__Requirement__. Restate the data exactly as given and keep the pictures out.

[Entries supplied Boundary: Start]

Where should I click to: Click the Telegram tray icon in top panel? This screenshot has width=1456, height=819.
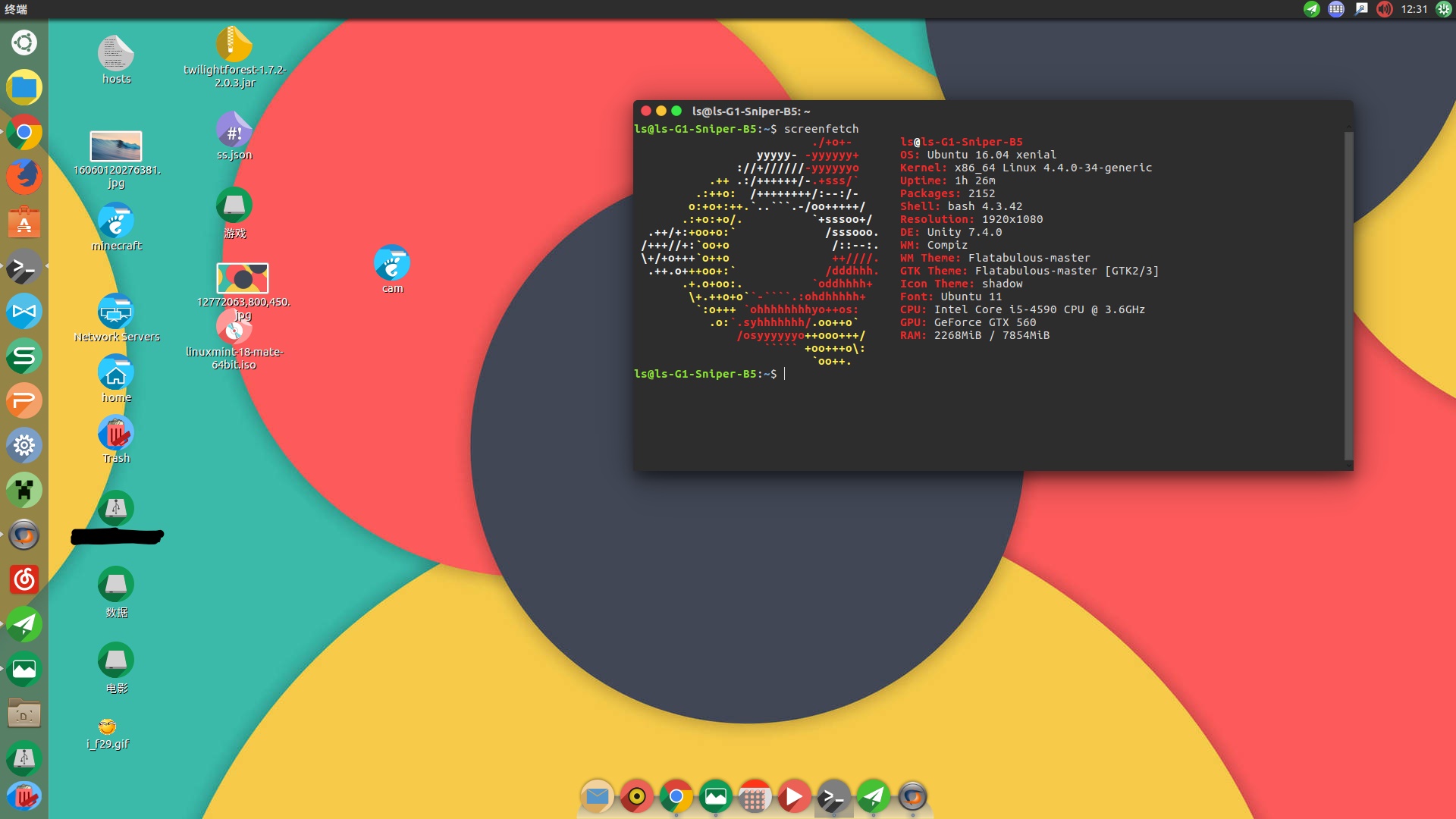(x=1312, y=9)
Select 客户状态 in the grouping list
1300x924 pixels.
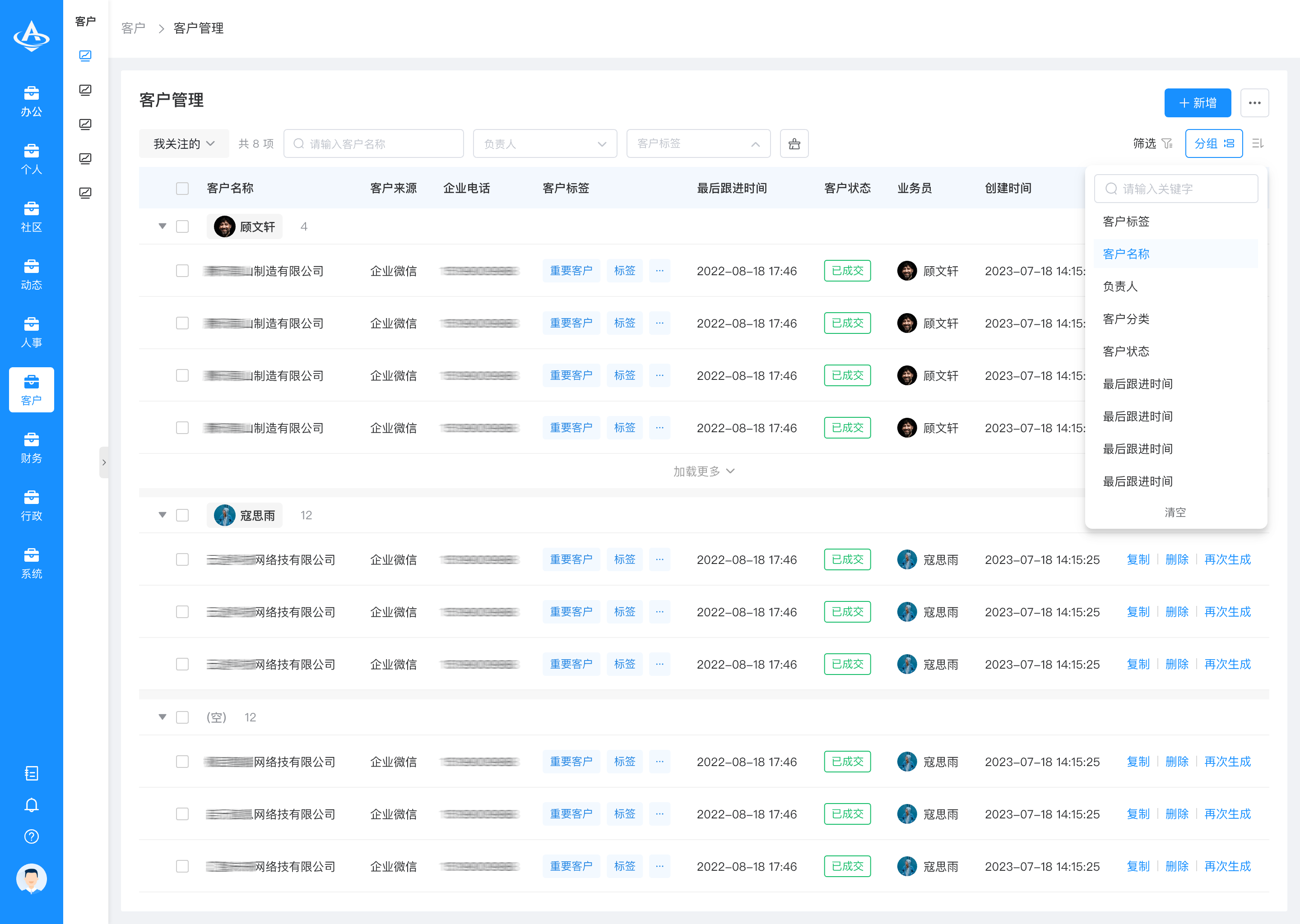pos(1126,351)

[Entries supplied Boundary: End]

__Response to the task__.
Where should I click to: Click the Telegram tray icon in top panel? This screenshot has width=1456, height=819.
(x=1312, y=9)
Select 客户状态 in the grouping list
1300x924 pixels.
pos(1126,351)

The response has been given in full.